++++ THE RECORDS ++++

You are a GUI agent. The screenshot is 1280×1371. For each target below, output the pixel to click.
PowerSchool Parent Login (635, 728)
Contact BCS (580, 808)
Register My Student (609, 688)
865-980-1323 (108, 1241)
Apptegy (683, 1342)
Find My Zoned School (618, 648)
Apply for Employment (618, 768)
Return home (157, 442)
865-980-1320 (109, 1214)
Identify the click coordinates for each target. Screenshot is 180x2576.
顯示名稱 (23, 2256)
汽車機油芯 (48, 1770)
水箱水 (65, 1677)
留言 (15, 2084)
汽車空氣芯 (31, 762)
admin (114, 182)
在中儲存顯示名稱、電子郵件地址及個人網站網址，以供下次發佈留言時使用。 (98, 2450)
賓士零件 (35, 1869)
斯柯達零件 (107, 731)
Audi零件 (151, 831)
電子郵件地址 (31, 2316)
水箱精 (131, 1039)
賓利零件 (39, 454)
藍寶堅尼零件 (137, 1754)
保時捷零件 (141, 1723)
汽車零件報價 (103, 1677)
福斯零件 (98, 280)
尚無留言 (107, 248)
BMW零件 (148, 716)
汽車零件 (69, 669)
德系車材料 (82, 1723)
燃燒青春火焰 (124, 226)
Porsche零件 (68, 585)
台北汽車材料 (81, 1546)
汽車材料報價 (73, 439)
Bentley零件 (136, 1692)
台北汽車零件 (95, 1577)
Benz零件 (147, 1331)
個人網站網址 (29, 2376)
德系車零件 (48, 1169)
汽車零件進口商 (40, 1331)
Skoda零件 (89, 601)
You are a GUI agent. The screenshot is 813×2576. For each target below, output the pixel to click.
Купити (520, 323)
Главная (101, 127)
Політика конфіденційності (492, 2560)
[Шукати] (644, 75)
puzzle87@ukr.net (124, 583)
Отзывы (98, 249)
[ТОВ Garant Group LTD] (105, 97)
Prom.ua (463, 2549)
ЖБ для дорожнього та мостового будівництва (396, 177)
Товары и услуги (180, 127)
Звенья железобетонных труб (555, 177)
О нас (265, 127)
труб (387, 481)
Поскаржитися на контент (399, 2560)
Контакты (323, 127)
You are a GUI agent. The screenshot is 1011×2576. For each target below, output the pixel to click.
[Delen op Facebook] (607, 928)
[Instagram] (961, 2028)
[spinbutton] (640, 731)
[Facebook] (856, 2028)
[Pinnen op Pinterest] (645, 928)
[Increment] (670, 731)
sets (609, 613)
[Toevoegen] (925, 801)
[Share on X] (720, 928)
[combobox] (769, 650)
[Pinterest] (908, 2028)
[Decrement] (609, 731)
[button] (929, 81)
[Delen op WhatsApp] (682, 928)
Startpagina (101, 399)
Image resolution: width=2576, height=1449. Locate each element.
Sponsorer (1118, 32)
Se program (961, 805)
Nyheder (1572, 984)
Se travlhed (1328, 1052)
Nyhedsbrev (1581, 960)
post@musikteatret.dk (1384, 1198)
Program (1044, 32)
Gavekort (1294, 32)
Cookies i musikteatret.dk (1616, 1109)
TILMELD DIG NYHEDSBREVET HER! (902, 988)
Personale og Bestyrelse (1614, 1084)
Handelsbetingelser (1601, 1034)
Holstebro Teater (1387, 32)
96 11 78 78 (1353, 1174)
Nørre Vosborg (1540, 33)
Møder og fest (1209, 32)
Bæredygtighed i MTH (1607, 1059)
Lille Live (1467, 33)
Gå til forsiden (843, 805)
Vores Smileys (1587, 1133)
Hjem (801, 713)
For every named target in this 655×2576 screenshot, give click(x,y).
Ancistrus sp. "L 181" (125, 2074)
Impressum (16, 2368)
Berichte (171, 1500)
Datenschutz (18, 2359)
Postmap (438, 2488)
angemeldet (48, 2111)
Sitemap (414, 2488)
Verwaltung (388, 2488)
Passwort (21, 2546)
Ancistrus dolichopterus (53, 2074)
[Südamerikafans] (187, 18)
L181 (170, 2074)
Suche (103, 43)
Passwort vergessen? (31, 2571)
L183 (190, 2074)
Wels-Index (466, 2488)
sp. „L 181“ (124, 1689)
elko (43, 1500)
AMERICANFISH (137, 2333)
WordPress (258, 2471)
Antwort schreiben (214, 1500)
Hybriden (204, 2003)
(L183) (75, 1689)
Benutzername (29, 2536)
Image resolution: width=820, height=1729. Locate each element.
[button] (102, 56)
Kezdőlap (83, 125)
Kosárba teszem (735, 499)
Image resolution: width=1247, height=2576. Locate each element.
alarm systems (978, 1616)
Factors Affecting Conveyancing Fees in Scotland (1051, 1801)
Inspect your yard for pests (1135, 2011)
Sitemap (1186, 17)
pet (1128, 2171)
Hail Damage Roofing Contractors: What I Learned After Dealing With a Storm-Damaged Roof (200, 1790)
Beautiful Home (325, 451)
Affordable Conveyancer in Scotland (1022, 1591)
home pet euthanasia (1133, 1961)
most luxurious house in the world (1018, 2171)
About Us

++++

■ **PROBLEM TO WORK ON**
The lines sought are those in the data above that include the string "height"; copy each one.

■ **RESULT OF THIS TASK**
Image resolution: width=2576, height=1449. Locate each element.
Image resolution: width=820, height=1729. Locate each element.
Image resolution: width=1247, height=2576. Locate each element.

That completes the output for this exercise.